Biological clock ticking?
Bah. You know how I’ve always said I wouldn’t want to have children? Like ever since I knew it was a choice..? My childhood best friend just had a baby daughter, and she seems very happy – I’ve been following her updates on Facebook, the first time I’ve ever taken much notice of someone having babies. I’m really happy for her too, even though we haven’t really been close since we were 16 or something. Anyway, somehow her having a baby struck a chord with me. Even though a lot of my school mates have had kids already, some being over ten years old by now, I’ve never really thought about it as a viable option for someone my age.
It seemed like something grown up people do, and I would have plenty of time to change my mind if I ever would.
Now when my best friend, who I played with, spent time with and who I remember enjoying her Weetbix and having chocolate all over her face, is a mom now, it suddenly became very clear to me that I am in the age, and not only in the age, but in the last legs of the age that people start having kids. 33 isn’t a spring chicken anymore. Do I finally hear the biological clock ticking? Is that the sound?
When I ask myself why is this effecting me now, I reply: “My life hasn’t got much meaning to it.” Ah, and isn’t that the reason people have kids, more or less? But I still insist that having children will not solve the problem, it merely distracts you from the insanity of it all and gives you an easy lift in social status. Easy, as in more or less anyone can do it regardless of talent, financial situation or intellect. It doesn’t even take too much time to get started. Now, when I think about it, wouldn’t it be just nice to have a kid and for once in my life act my age? That would make me an adult for sure, not just some sad loser trying to cling to my youth and single life by blogging about it and planning a dating site… People would take me seriously just like that, I have a baby to look after! It’s not just me anymore.
And just like that I disregard the wish to have a baby. Just like drinking alcohol, I haven’t got a good enough reason to do it yet. I have a husband to make and keep happy, isn’t that just as worthy cause for a life as keeping a child healthy and happy, or did his value go down after he turned 18? Or is he less of a value because he’s not related by blood? Of course not, but that is how it works, isn’t it? Each year you’ve lived makes you less important than the ones coming after you, because you’ve had that many more years to live I suppose… Maybe it’s just our fascination with new things and new people. Babies are like new living toys that you get to make into what ever you want. The ultimate customization project.
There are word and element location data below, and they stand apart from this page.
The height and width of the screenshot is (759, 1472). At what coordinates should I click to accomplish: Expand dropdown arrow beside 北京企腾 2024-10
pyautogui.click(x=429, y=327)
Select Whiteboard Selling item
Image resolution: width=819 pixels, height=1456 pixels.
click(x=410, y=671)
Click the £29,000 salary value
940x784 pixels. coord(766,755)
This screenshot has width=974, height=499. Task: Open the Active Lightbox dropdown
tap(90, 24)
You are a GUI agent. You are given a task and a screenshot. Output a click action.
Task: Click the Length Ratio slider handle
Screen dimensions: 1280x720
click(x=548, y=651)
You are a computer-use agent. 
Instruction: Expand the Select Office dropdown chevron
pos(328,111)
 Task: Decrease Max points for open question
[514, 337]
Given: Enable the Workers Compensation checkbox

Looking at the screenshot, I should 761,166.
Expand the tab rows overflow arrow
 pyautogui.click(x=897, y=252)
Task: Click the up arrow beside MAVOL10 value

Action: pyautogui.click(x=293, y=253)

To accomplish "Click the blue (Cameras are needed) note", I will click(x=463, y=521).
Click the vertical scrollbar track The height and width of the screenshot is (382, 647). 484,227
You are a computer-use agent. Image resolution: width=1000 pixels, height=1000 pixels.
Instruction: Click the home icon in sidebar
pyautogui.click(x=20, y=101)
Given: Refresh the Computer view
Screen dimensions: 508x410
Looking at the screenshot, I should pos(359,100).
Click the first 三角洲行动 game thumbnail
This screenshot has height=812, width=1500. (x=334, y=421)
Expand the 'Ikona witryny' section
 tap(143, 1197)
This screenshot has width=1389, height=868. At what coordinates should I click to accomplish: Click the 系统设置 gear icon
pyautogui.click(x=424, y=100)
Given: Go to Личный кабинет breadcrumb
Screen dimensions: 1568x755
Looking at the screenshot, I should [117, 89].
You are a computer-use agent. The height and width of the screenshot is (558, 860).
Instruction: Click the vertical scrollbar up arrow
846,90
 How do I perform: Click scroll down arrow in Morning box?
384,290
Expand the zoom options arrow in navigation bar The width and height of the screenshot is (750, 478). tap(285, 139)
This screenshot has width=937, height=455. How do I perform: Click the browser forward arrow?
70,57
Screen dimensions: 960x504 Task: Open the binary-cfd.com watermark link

Bleh bleh and bleh. We all know that logical reasons for having children are far and between, if not non-existent, but as we are not machines we do illogical things and sometimes feel bad for not doing illogical things. And even now, I clearly feel I don’t want to have a baby, I want meaning for my life which I strongly believe does not come with a baby, with any more certainty as it comes with a good hobby or a job you enjoy or what ever. Do I make even the slightest bit of sense here?